Goal:
Rewrite the listing below with every instance of "magnifier" changed to "magnifying glass", keeping everything else the same.

Data provided:

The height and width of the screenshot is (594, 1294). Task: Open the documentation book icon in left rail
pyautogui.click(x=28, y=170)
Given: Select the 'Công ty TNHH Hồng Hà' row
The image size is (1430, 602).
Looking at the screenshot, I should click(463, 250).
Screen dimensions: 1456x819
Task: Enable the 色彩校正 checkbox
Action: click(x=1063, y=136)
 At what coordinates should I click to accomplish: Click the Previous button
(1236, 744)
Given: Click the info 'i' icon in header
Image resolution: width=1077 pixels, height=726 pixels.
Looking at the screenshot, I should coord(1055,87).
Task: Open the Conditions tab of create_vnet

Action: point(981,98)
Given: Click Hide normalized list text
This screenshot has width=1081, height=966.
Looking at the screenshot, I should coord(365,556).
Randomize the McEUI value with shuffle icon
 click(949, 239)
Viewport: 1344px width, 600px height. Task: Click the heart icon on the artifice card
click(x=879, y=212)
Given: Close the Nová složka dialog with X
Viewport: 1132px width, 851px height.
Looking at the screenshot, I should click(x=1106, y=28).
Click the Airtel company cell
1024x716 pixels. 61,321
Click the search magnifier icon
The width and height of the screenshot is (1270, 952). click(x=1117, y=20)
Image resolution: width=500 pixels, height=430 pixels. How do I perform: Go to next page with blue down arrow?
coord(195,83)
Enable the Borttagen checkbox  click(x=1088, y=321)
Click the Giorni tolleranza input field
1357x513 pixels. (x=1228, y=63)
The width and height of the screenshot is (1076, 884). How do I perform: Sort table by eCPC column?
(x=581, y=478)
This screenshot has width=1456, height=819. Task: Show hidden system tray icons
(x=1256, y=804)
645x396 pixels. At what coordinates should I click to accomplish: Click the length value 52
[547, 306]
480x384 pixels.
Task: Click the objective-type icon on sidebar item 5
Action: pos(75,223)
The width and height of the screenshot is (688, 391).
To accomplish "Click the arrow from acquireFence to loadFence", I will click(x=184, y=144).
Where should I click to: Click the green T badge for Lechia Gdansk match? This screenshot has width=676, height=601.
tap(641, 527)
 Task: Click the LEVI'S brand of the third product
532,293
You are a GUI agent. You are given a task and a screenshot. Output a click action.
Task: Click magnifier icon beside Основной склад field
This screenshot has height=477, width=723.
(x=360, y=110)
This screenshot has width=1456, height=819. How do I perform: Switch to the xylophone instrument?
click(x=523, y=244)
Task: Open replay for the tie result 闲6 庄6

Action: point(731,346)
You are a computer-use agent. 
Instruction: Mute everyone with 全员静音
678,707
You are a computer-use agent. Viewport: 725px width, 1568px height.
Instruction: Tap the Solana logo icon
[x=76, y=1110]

Response to this task:
The height and width of the screenshot is (594, 1294). Task: Open the documentation book icon in left rail
pyautogui.click(x=28, y=170)
Given: Select the 'Công ty TNHH Hồng Hà' row
The image size is (1430, 602).
Looking at the screenshot, I should click(463, 250).
Screen dimensions: 1456x819
Task: Enable the 色彩校正 checkbox
Action: click(x=1063, y=136)
 At what coordinates should I click to accomplish: Click the Previous button
(1236, 744)
Given: Click the info 'i' icon in header
Image resolution: width=1077 pixels, height=726 pixels.
Looking at the screenshot, I should coord(1055,87).
Task: Open the Conditions tab of create_vnet

Action: point(981,98)
Given: Click Hide normalized list text
This screenshot has width=1081, height=966.
Looking at the screenshot, I should coord(365,556).
Randomize the McEUI value with shuffle icon
 click(949, 239)
Viewport: 1344px width, 600px height. Task: Click the heart icon on the artifice card
click(x=879, y=212)
Given: Close the Nová složka dialog with X
Viewport: 1132px width, 851px height.
Looking at the screenshot, I should click(x=1106, y=28).
Click the Airtel company cell
1024x716 pixels. 61,321
Click the search magnifying glass icon
The width and height of the screenshot is (1270, 952). click(x=1117, y=20)
Image resolution: width=500 pixels, height=430 pixels. How do I perform: Go to next page with blue down arrow?
coord(195,83)
Enable the Borttagen checkbox  click(x=1088, y=321)
Click the Giorni tolleranza input field
1357x513 pixels. (x=1228, y=63)
The width and height of the screenshot is (1076, 884). How do I perform: Sort table by eCPC column?
(x=581, y=478)
This screenshot has width=1456, height=819. Task: Show hidden system tray icons
(x=1256, y=804)
645x396 pixels. At what coordinates should I click to accomplish: Click the length value 52
[547, 306]
480x384 pixels.
Task: Click the objective-type icon on sidebar item 5
Action: pos(75,223)
The width and height of the screenshot is (688, 391).
To accomplish "Click the arrow from acquireFence to loadFence", I will click(x=184, y=144).
Where should I click to: Click the green T badge for Lechia Gdansk match? This screenshot has width=676, height=601.
tap(641, 527)
 Task: Click the LEVI'S brand of the third product
532,293
You are a GUI agent. You are given a task and a screenshot. Output a click action.
Task: Click magnifying glass icon beside Основной склад field
This screenshot has height=477, width=723.
(x=360, y=110)
This screenshot has width=1456, height=819. How do I perform: Switch to the xylophone instrument?
click(x=523, y=244)
Task: Open replay for the tie result 闲6 庄6

Action: point(731,346)
You are a computer-use agent. 
Instruction: Mute everyone with 全员静音
678,707
You are a computer-use agent. Viewport: 725px width, 1568px height.
Instruction: Tap the Solana logo icon
[x=76, y=1110]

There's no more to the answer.